Evaluation usually happens in two complementary stages. The first is qualitative impact analysis: examining the operational, strategic, and governance consequences of the initiative — what improves, what gets harder, and whether the net change is positive. The second is quantitative financial evaluation: translating expected benefits and costs into economic terms so they can be compared using consistent metrics.
Neither stage removes uncertainty. What they do is force assumptions to be made explicit. Optimistic projections, missing cost categories, and undocumented "improvements that will obviously translate to value" can all hide inside a confident-sounding business case. Structured evaluation makes those weak points visible early enough to fix them.
🔑 Key term: Impact analysis — the structured assessment, conducted before financial modelling, of how an initiative is expected to change the organisation. It examines benefits, risks, governance implications, and operational adjustments together, so that the financial case is built on a credible operational story rather than on optimism.
Business Impact Analysis (BIA)
Impact analysis asks the question financial models cannot: what difference will this intervention actually make to the way the organisation works?
It is broader than financial evaluation. It examines operational performance, decision quality, user experience, governance implications, and strategic value — and it does so before benefits are translated into pounds. This sequencing matters. A financial model can determine whether an investment is economically viable, but it cannot determine whether the underlying change is meaningful or strategically desirable. That is the prior question, and skipping it is one of the most common ways a polished business case ends up funding the wrong thing.
The discipline of BIA is to examine benefits and risks together. Benefits might include faster processing, improved decision accuracy, reduced manual workload, or enhanced service quality.
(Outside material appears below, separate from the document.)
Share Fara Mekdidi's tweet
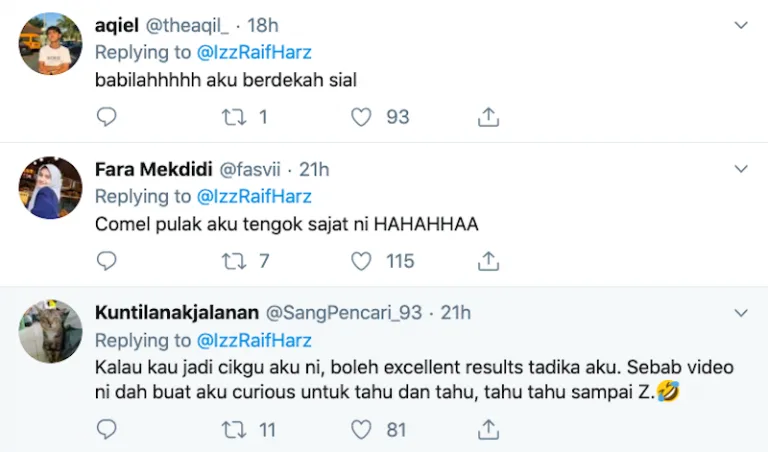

Risks might include implementation disruption, workflow change, new governance obligations, or shifts in accountability when an automated system enters a previously human-only decision. The objective is not to eliminate risk — most meaningful initiatives carry some — but to determine whether expected benefits outweigh exposure once both are properly seen.
Two biases this protects against. Optimism bias is the well-documented tendency to overestimate benefits and underestimate implementation cost. Excessive risk aversion is its opposite — rejecting valuable initiatives because their benefits have not been clearly articulated. Looking at both sides of the ledger forces a more balanced judgement than either bias produces alone.
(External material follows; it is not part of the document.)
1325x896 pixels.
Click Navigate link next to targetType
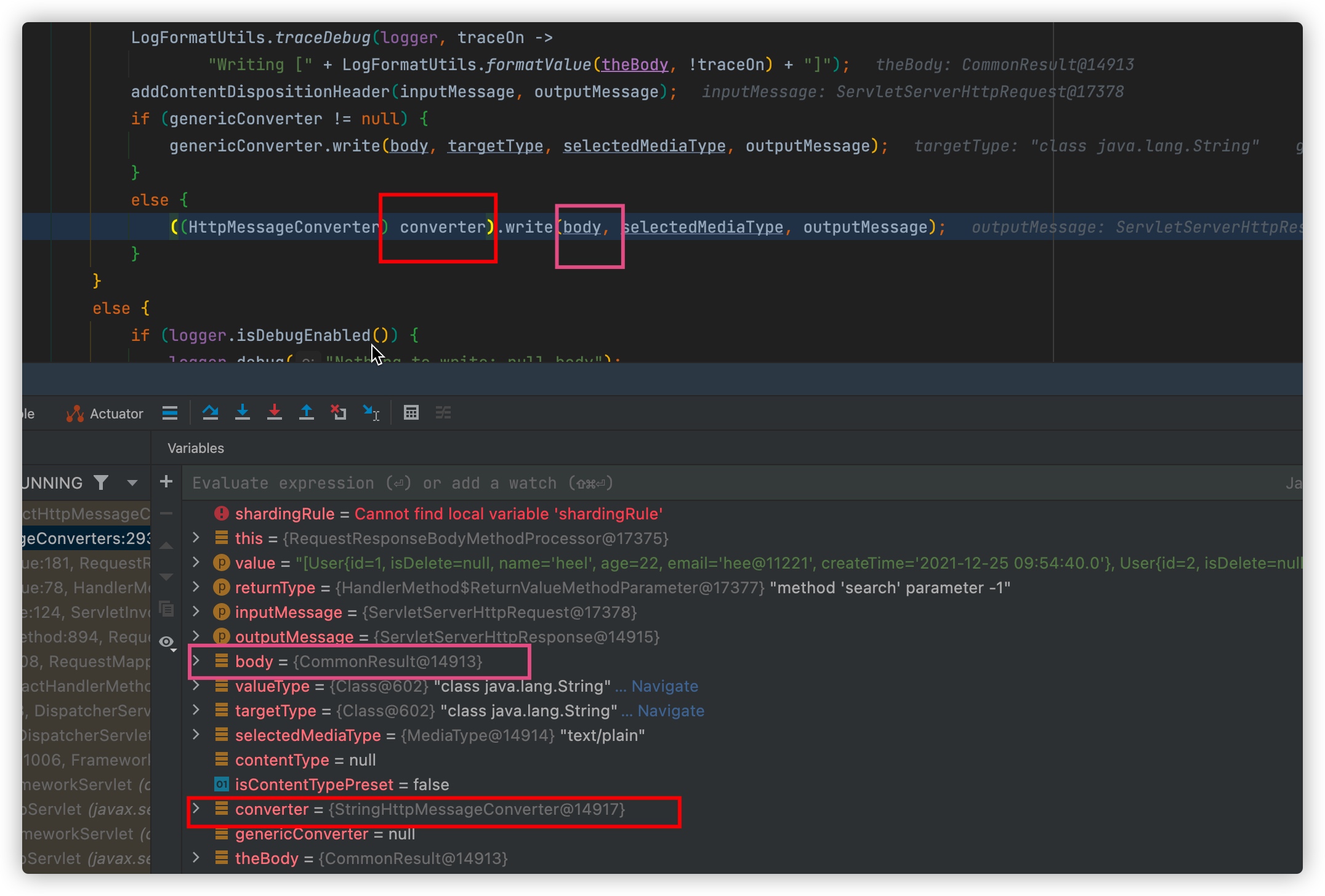[x=671, y=711]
For AI initiatives, the timing of impact analysis matters particularly. Intelligent systems often change how decisions are made, not just how fast. They alter who is accountable, what evidence supports a decision, and where governance attaches. These broader consequences need to be examined before deployment, not retrofitted afterwards. Responsible AI guidance treats this kind of pre-deployment assessment as a lifecycle obligation, not optional good practice.
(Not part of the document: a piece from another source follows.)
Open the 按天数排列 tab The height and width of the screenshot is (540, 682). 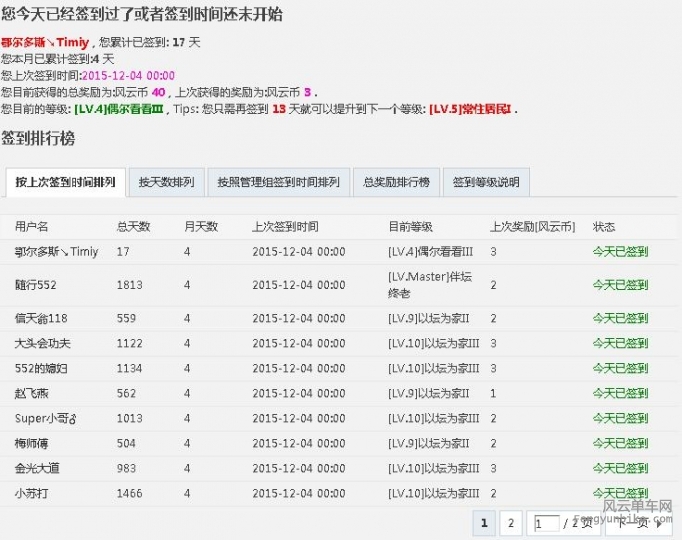tap(167, 183)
Impact analysis should also be revisited at transition points: pilot to full deployment, expansion to new user groups, integration of additional datasets. These are exactly the moments when a system's risk profile changes and the original benefit/risk balance needs reassessing.
Cost–Benefit Analysis (CBA)
Once impact analysis has shown the initiative is worth evaluating financially, Cost–Benefit Analysis translates expected outcomes into economic terms. The objective is not to remove uncertainty — it is to make the assumptions about value transparent enough that they can be examined, challenged, and tested.
The discipline of a credible CBA is whole-life costing. Costs are not limited to development. They include implementation labour, software licences, infrastructure, integration, training — and equally, the operational costs that arise after deployment: maintenance, monitoring, model retraining, governance review, compliance activity, support. For AI systems specifically, ongoing monitoring and oversight are not optional extras; they are conditions of responsible operation, and they have to be in the budget.
Benefits are evaluated over the same time horizon. Some are straightforward to quantify — labour savings from automation, reduced rework from fewer errors. Others involve productivity improvements, increased capacity, or better decision quality, which can usually be monetised once the operational pathway is clear. Some — improved employee satisfaction, organisational reputation, customer trust — may resist precise financial estimation. Document those qualitatively and keep the financial model focused on what can defensibly be quantified.
The output of CBA is not a single number. It is a structured financial model that documents assumptions, calculations, and projected outcomes, and that allows decision-makers to examine the economic logic — not just the bottom line.
Did you know?
The first formal cost-benefit analysis was published in 1848 by Jules Dupuit, a French civil engineer asking whether a public bridge was worth building. His paper De la mesure de l'utilite des travaux publics argued that the social value of infrastructure could and should be measured by what users would willingly pay for it, not by construction cost alone. Modern CBA, including in HM Treasury's Green Book, still rests on the framework Dupuit sketched out nearly 180 years ago.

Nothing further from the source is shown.